Marijuana, Mushrooms, and Meditation

With the legalization of weed in 33 states, the recent decriminalization of psilocybin mushrooms in my home state of Colorado, and even ambitious entrepreneurs going on ayahuasca retreats, people are looking for quick ways to cut through the ego’s BS and taste what exists beyond.

Killing your ego is beneficial, but how you do it makes a big difference. I recently met a guy in Costa Rica who had just gotten out of a two year ayahuasca trip in the jungle. Dude could barely handle reality and became totally nihilistic. He didn’t see the point of living in the material world when he had seen the other side.

I advocate for a regular meditation practice because meditation provides sustainable results by removing your ego and changing reality over time.

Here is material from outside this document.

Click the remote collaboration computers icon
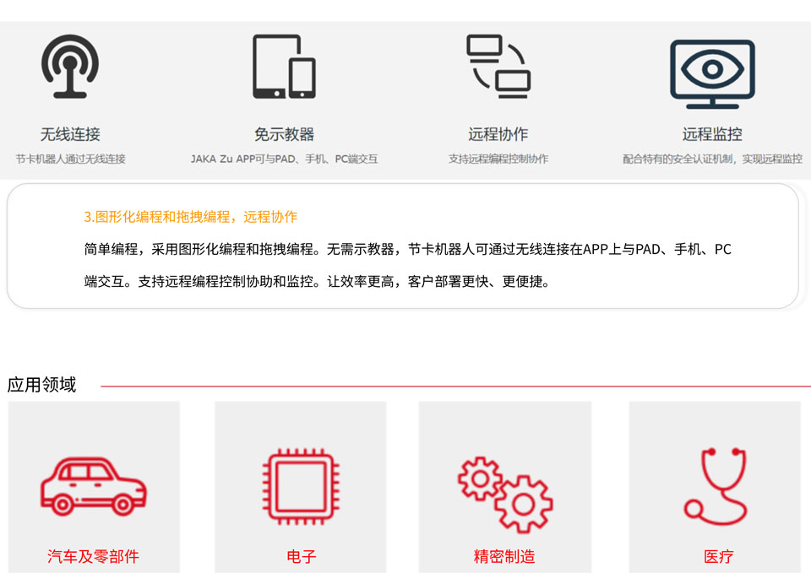The height and width of the screenshot is (573, 811). (498, 67)
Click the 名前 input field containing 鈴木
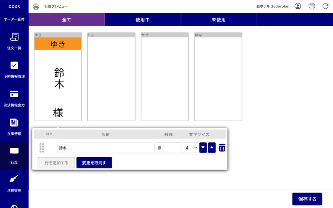This screenshot has height=208, width=333. (x=105, y=148)
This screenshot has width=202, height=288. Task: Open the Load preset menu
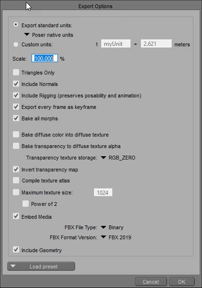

I’m not saying drugs don’t have a place in the process, but I’m saying in a day and age where people have quick access to powerful drugs, education will help you make better decisions for your own journey.

In this article, I’ll use science to explain what happens to your brainwaves on drugs, look at the ego’s place in your brain structure, and talk about what it’s like to experience a drug induced ego death. Then, I’ll discuss how meditation can achieve the same results over more extended periods and finally, how meditation and drugs may work together.

Your Brainwaves on Drugs

The source of your thoughts, actions, and emotions come from millions of neurons that communicate within your brain. By studying brainwaves, scientists can examine how your neurons fire while you do different tasks like sleeping, writing, talking, meditating, and taking drugs. 

There are five different types of known brainwaves: alpha, beta, theta, delta, and gamma. Each wave is characterized by different wavelengths and frequencies (Hz). Think of brain waves like musical instruments. The slowest delta wave has a slow frequency and a long wavelength like the deep sound of a drum. The fastest gamma wave has a fast frequency and short wavelength like the high pitched sound of a flute.

  • Gamma (38-42 Hz): Brain at peak concentration, focus, and visualization (expert meditators, flow state)
  • Beta (12-38 Hz): Aroused brain engaged in cognitive activities (reading, writing, talking)
  • Alpha (8-12 Hz): Relaxed but alert brain (beginning meditators, exercise, walking)
  • Theta (3-8 Hz): Completely relaxed brain (daydreaming, showering, freeway driving)
  • Delta (1-3 Hz): Resting brain (dreamless sleep)

An incredible collection of research shows that psychedelics and meditation cause a more relaxed brain with altered connectivity between brain regions. This chart shows how different brain waves go up or down with different types of drugs. 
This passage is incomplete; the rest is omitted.